Invite them to something specific
Of course, you want to see visitors return the next Sunday for regular services, but it may be a good idea to invite them to a different sort of event as well.
Is there a large church event coming up–one that tends to be more social? Perhaps it’s a church picnic or a special evening worship service with fellowship afterwards. Or it could be a newcomer’s event on the calendar. These are great get-to-know-you times where a newbie has more opportunities to mingle.

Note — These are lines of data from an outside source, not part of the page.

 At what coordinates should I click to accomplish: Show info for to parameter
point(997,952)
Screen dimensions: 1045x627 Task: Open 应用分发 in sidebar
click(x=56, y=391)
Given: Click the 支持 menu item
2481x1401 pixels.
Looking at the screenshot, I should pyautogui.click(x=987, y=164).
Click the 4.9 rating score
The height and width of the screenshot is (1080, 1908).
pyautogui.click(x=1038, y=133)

They may also reveal the heart of your church a bit more to outsiders.
But there’s another reason I’m suggesting that you invite new guests to a specific event. Such an invitation lets them know you’re interested in their involvement in your community and not just having them bolster your Sunday morning attendance numbers.
One note of caution: Be sure a guest will actually feel welcome at whatever event you choose to invite them into. You can ensure they will by asking them to RSVP so you’ll know they’re coming and by making sure key members and staff are alerted to their presence. And, of course, cultivating a culture of welcome in your church (see above) will go a long way too.
A few other things to keep in mind:
- Focus on meeting the needs of your guests, not getting them to commit.
- Be aware of any gesture that might come off as a bait-and-switch tactic.
- Focus on your guests and their journeys, not on how wonderful your church is.
- Provide easy next steps for visitors.
- Allow new people checking out your church to set their own pace.
- Make sure you or someone else is available to answer questions.
- Love newcomers really, really well.
Over to you
The best path to making first-time visitors feel welcome is to love them like you’d want to be loved. So, put yourself in their shoes and do the things you’d like someone to do for you.